Colliers hauls Government over the coals on business rates
GOVERNMENT plans for reforming business rates’ appeals will create a system that is “more confrontational, more litigious and more costly”, according to property consultancy Colliers International, in a letter to Treasury officials.
Colliers – which has a local operation based in Birmingham’s Brindleyplace – is calling on the Government to consider three-yearly revaluation in order to produce a more accurate rateable value, and to reduce the need to appeal.
Its research shows the backlog of appeals is rising, with a 114% increase in outstanding appeals in the year to fourth quarter of 2014.
As of end of Q2 2015, the number of outstanding appeals for the Birmingham City Council catchment stood at 7,780, the second highest of local councils across the UK and the highest outside of London.
It is understood that the Government is now analysing feedback following a two-month consultation on reforming the rates’ system, which it believes would make it “quicker, clearer and a more transparent service”.
However, in a letter to Treasury officials, Colliers has claimed that the proposed changes will severely reduce the rights of ratepayers to challenge their assessments.
John Webber, head of rating at Colliers, said: “With revaluations only every five years, we have clearly created a culture of appeals. We are calling on government to seriously consider three-yearly revaluation as a way of producing a more accurate rateable value, thereby suppressing the need to appeal.”

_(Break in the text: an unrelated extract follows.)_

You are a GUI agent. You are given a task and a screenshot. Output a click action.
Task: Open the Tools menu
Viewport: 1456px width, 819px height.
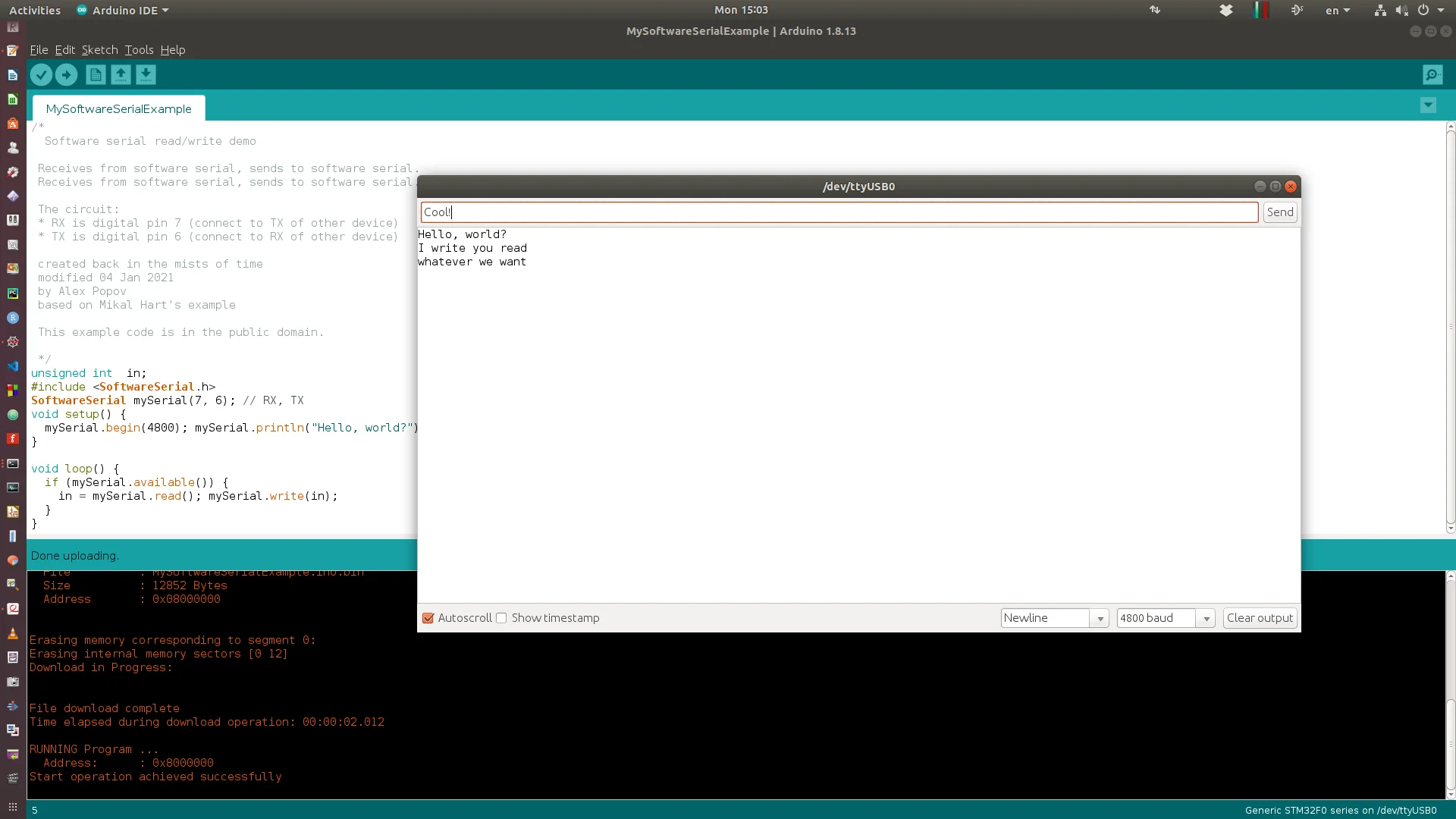139,50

In addition, extra-funding is required for the Valuation Office Agency (VOA) in order to deal with the unacceptable backlog of appeals.
Mr Webber said: “Given there is in excess of 289,000 outstanding business rates’ appeals, it is in everyone’s best interests to reform the system. But what we mustn’t do is create a scheme which almost prevents a ratepayer from challenging an assessment.
“Business needs certainty and deserves equality – two major planks of any system of taxation. Colliers’ proposals to move to three-yearly revaluation will reduce the level of appeals, while making it easier for legitimate challenges to business rates’ assessments to be dealt with more efficiently.”